**WHAT THE TASK REQUIRES**
Restate word for word only the lines running from the one with "Task: Click the hxsd.com watermark logo" to the end of the data, both ends included. Omit any pictures.

**SUPPLIED MATERIAL**
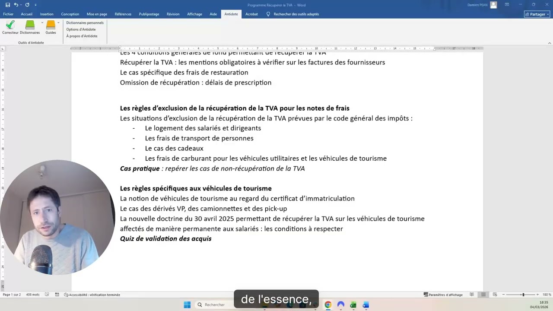Open Chrome from the taskbar
This screenshot has width=553, height=311.
328,305

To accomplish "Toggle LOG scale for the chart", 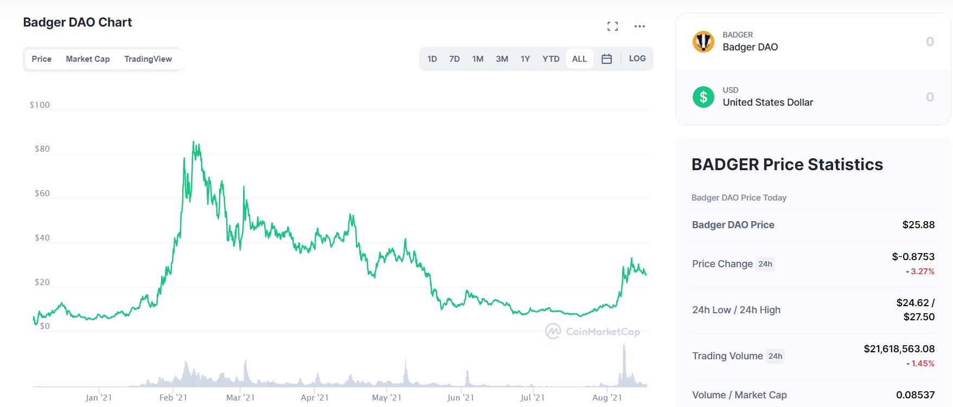I will pyautogui.click(x=637, y=58).
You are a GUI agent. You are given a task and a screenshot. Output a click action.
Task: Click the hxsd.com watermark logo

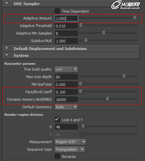[x=125, y=5]
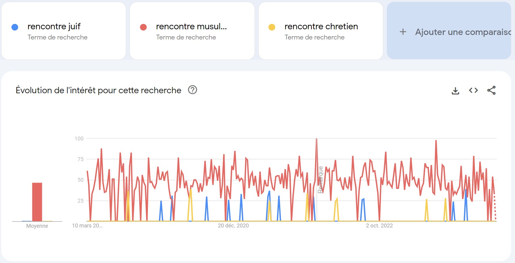
Task: Click the 10 mars 20... axis label
Action: coord(87,226)
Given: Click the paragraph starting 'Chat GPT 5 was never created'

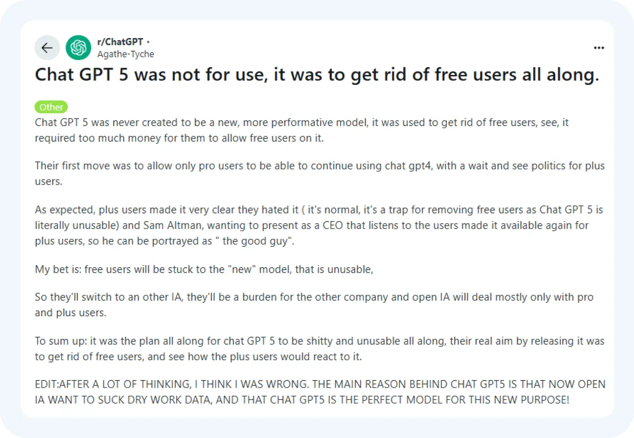Looking at the screenshot, I should (302, 130).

**RESPONSE TO THIS EXERCISE**
Task: Click the hxsd.com watermark logo

[x=125, y=5]
Task: Click the 10 mars 20... axis label
Action: coord(87,226)
Given: Click the paragraph starting 'Chat GPT 5 was never created'

Looking at the screenshot, I should (302, 130).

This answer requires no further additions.